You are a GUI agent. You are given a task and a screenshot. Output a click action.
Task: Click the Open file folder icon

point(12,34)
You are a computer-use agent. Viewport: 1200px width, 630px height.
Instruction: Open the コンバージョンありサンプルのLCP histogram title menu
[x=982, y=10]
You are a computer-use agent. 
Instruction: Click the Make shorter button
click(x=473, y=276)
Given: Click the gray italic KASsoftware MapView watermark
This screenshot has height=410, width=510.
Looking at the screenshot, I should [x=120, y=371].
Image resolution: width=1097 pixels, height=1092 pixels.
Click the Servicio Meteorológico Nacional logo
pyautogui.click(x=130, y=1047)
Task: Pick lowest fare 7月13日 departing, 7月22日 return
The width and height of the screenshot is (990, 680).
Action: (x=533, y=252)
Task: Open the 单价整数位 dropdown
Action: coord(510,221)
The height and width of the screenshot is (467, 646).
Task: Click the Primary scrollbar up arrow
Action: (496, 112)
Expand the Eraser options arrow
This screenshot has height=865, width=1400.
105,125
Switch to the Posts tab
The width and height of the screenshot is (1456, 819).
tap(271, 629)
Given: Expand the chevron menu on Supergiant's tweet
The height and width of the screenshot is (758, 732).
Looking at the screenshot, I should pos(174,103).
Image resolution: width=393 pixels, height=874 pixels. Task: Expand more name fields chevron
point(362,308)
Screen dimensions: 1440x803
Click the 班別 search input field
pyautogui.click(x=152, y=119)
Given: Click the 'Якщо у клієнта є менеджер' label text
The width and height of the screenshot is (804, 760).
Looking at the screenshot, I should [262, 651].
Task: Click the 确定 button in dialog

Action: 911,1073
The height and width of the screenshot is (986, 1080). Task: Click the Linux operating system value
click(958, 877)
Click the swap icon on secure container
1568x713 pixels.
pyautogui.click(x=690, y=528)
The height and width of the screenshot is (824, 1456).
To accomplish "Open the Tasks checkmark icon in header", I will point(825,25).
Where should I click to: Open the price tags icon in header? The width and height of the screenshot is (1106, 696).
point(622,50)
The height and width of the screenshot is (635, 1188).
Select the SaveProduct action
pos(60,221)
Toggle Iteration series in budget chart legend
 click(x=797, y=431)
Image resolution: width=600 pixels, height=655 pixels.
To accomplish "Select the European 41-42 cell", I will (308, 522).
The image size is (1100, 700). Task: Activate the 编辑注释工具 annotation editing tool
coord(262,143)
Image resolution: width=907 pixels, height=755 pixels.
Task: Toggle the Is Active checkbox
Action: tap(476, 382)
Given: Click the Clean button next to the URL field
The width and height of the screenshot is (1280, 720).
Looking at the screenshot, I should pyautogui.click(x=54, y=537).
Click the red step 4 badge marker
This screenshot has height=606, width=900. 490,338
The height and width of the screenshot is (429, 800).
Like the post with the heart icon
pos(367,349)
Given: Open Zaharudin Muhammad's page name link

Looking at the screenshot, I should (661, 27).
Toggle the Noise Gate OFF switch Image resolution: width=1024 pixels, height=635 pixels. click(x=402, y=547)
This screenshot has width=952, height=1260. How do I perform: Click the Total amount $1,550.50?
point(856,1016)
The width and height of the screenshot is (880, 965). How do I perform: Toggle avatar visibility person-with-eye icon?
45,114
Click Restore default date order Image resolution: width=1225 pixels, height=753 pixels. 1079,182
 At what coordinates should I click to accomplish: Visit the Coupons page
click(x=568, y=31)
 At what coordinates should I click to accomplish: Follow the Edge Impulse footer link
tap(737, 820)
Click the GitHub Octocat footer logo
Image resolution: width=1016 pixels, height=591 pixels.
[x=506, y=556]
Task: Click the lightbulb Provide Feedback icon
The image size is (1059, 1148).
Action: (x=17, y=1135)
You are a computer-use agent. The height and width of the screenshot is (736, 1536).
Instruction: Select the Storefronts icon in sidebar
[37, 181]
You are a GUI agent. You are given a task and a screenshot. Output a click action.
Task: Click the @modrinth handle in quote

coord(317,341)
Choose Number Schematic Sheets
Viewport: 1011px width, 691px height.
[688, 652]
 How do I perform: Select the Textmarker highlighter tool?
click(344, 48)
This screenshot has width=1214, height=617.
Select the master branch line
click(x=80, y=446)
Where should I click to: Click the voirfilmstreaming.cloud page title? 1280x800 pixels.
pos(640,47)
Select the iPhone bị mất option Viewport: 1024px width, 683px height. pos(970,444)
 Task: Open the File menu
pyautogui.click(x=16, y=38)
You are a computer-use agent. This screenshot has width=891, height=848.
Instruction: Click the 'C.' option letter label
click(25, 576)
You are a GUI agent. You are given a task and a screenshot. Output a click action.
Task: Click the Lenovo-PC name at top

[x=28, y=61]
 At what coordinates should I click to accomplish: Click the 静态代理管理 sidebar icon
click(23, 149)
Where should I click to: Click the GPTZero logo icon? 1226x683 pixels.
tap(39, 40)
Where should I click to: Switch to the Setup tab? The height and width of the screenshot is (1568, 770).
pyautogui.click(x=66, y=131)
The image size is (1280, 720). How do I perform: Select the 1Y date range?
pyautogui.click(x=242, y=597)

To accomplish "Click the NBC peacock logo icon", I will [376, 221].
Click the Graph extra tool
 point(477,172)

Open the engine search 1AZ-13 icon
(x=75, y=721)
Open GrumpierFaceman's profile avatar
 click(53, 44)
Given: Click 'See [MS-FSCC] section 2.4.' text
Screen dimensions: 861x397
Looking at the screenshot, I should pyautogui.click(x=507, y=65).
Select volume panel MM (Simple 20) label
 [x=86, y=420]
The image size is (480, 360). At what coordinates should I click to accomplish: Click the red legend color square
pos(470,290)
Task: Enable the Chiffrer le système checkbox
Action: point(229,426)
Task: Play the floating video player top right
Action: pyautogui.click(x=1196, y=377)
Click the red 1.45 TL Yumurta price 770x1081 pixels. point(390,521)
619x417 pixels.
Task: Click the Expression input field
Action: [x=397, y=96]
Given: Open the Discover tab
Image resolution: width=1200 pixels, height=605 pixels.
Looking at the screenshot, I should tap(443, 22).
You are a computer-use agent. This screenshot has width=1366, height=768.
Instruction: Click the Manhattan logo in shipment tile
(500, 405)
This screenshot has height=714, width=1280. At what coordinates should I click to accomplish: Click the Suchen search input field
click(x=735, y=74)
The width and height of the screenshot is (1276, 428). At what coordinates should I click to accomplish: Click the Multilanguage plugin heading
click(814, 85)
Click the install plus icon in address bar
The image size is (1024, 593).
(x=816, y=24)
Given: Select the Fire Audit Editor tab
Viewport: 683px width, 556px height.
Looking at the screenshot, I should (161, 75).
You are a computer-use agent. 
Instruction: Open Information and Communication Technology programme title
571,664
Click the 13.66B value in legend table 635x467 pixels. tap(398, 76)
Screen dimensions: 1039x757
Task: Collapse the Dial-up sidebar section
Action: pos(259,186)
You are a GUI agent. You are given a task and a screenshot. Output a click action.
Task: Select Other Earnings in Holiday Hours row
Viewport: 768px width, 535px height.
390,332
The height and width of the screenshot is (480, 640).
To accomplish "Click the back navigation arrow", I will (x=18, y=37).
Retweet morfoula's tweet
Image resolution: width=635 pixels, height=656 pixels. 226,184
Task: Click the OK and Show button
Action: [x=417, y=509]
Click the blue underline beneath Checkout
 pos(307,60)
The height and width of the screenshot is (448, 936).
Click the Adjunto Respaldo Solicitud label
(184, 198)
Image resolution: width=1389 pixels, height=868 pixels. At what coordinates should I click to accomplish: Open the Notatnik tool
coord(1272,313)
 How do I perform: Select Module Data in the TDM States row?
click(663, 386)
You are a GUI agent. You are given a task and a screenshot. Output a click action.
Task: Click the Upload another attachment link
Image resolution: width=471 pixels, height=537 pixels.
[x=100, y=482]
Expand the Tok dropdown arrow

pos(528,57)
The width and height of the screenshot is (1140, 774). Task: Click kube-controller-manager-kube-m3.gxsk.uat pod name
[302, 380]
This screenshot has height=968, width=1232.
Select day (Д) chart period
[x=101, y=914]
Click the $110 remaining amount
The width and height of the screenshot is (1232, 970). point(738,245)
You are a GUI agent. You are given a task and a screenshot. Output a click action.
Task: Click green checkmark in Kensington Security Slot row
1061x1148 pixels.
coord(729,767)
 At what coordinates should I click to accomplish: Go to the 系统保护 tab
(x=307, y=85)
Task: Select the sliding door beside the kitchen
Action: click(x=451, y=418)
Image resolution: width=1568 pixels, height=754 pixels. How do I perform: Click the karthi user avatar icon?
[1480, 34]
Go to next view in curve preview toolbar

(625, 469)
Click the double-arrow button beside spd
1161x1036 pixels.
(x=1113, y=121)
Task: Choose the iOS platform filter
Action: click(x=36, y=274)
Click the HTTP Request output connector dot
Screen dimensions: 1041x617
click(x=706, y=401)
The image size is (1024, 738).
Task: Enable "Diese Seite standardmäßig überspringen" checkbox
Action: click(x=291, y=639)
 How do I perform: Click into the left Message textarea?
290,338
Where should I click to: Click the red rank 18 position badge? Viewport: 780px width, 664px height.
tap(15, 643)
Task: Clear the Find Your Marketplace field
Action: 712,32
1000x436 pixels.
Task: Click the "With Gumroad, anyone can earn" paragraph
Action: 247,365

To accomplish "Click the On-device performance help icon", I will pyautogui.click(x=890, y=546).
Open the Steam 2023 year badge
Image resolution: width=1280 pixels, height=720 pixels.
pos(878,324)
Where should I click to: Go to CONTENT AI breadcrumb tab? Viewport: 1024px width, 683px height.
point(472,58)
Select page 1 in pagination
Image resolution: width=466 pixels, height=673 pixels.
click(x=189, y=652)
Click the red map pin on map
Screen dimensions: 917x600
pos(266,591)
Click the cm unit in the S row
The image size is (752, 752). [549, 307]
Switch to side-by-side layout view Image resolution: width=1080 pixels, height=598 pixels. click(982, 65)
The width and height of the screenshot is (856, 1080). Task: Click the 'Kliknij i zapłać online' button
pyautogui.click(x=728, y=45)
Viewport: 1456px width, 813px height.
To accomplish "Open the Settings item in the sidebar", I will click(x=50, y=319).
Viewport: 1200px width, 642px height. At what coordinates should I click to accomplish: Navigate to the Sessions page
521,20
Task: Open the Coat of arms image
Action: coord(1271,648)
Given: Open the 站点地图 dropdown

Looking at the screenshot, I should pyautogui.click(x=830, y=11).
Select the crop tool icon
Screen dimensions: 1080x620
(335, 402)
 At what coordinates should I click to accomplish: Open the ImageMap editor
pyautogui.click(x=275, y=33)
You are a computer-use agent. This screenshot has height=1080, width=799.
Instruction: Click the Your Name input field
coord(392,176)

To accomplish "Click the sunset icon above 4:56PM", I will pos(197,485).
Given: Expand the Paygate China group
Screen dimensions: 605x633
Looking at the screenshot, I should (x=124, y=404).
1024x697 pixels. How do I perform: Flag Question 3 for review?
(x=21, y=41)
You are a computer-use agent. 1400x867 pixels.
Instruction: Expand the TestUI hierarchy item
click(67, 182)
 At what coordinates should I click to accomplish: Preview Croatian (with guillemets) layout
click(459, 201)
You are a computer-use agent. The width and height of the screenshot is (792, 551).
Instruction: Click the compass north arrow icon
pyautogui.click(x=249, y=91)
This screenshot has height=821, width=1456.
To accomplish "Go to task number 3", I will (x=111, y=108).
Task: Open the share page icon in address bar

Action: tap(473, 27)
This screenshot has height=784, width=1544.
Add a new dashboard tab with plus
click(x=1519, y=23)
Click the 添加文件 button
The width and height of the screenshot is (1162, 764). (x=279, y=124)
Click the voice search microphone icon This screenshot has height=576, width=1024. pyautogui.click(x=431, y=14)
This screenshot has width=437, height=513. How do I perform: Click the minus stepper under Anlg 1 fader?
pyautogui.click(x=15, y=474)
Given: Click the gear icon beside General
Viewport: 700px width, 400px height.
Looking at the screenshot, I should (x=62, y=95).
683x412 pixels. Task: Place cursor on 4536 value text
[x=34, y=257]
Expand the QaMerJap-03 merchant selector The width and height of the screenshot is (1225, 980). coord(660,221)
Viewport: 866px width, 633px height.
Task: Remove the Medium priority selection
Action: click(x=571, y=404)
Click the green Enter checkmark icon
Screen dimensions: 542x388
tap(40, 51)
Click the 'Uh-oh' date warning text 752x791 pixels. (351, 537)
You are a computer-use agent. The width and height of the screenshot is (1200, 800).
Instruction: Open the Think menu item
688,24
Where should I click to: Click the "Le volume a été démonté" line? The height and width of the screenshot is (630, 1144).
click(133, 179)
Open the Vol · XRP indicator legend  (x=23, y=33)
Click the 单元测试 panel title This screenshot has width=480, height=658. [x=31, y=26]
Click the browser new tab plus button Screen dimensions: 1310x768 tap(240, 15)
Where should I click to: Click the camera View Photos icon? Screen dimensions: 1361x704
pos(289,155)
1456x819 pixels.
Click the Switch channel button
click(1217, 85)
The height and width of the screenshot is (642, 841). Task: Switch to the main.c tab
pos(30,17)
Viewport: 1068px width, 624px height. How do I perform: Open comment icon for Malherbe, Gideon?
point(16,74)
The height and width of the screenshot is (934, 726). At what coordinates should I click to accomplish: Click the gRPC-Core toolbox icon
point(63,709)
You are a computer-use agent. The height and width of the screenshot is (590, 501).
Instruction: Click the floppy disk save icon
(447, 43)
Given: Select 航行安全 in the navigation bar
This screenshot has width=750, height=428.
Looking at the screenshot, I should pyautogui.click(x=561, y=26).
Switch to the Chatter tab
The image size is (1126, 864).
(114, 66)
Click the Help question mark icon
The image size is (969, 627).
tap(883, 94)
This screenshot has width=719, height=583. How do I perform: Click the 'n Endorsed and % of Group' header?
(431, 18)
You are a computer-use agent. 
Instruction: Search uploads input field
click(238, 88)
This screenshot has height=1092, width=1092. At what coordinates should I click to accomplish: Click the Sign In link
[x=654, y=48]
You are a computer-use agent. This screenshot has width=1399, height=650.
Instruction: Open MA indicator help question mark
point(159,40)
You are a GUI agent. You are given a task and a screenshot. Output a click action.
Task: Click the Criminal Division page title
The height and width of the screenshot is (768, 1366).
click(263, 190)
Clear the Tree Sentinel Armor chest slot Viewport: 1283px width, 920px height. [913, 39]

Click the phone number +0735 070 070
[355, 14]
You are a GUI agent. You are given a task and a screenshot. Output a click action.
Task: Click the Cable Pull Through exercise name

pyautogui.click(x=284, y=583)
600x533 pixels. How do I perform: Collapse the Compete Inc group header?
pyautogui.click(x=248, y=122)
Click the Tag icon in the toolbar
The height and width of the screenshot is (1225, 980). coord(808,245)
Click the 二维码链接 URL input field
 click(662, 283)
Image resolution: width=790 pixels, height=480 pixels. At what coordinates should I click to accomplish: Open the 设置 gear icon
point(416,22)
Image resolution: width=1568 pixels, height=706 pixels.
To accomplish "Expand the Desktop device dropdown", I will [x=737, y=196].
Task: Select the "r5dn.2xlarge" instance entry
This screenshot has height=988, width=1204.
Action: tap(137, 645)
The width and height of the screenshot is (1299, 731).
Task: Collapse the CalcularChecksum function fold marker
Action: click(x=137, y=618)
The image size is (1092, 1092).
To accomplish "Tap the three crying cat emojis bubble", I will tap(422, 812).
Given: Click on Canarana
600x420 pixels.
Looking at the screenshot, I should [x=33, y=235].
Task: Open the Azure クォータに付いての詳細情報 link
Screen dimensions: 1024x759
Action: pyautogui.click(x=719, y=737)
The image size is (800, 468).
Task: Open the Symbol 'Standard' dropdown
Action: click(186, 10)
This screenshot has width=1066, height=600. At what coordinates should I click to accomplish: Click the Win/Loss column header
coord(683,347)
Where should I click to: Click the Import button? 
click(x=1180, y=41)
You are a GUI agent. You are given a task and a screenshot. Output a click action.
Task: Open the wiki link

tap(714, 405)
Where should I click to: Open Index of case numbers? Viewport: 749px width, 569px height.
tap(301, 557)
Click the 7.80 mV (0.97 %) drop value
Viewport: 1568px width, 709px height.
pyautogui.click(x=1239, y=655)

## [TASK REQUIREMENTS]
Your reply should hold all the lines from the listing above in which "navigation" appears.

## [RESULT]
To accomplish "Click the back navigation arrow", I will (x=18, y=37).
Given: Select 航行安全 in the navigation bar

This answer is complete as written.